Goal of the exercise: Every line below that mentions the word "Given" should be copied out.

Entries supplied:
====================

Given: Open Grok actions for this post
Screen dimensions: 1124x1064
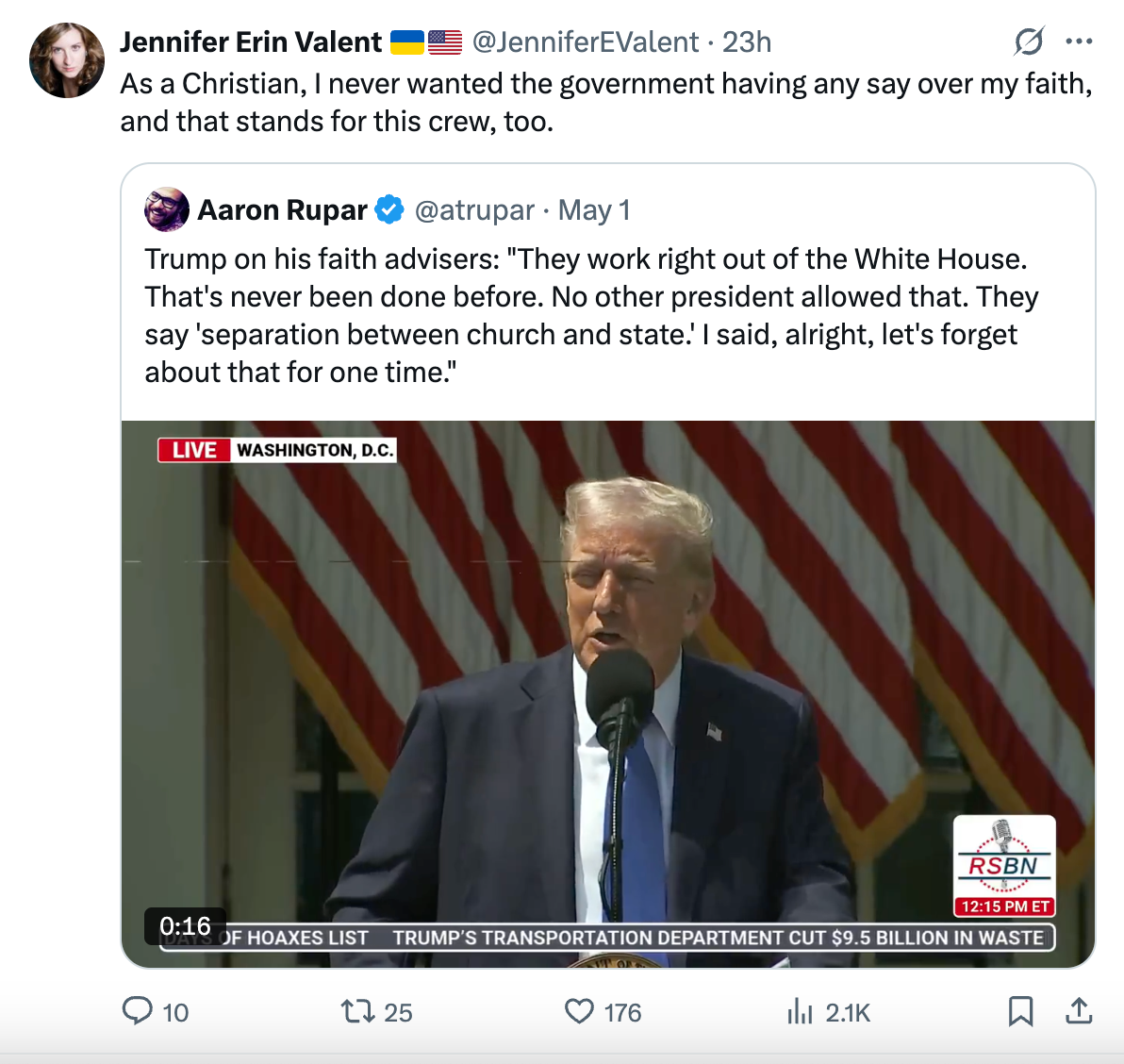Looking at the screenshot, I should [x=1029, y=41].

====================

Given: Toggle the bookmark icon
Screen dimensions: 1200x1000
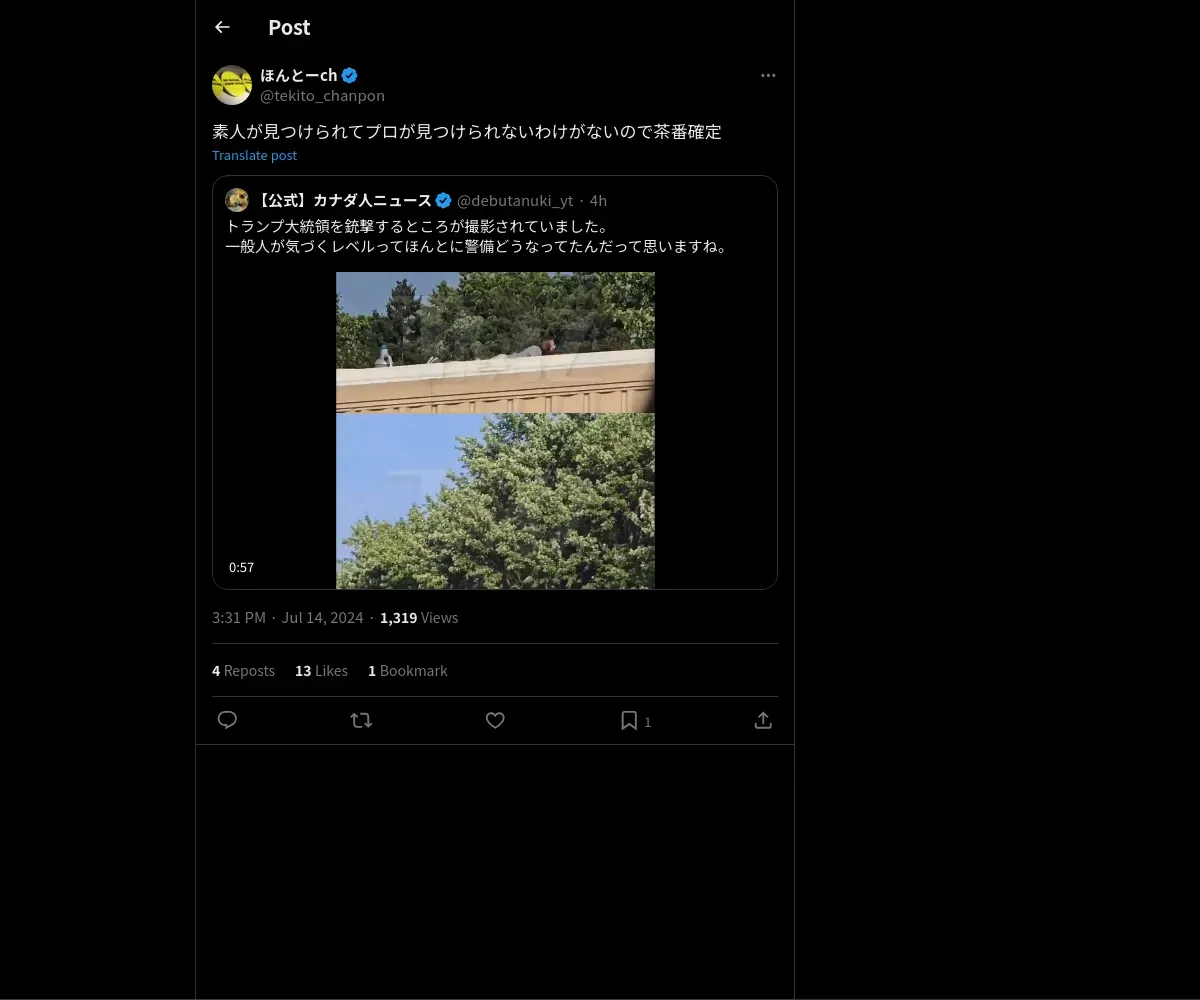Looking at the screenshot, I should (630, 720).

====================

Written response:
Given: Open Grok actions for this post
Given: Toggle the bookmark icon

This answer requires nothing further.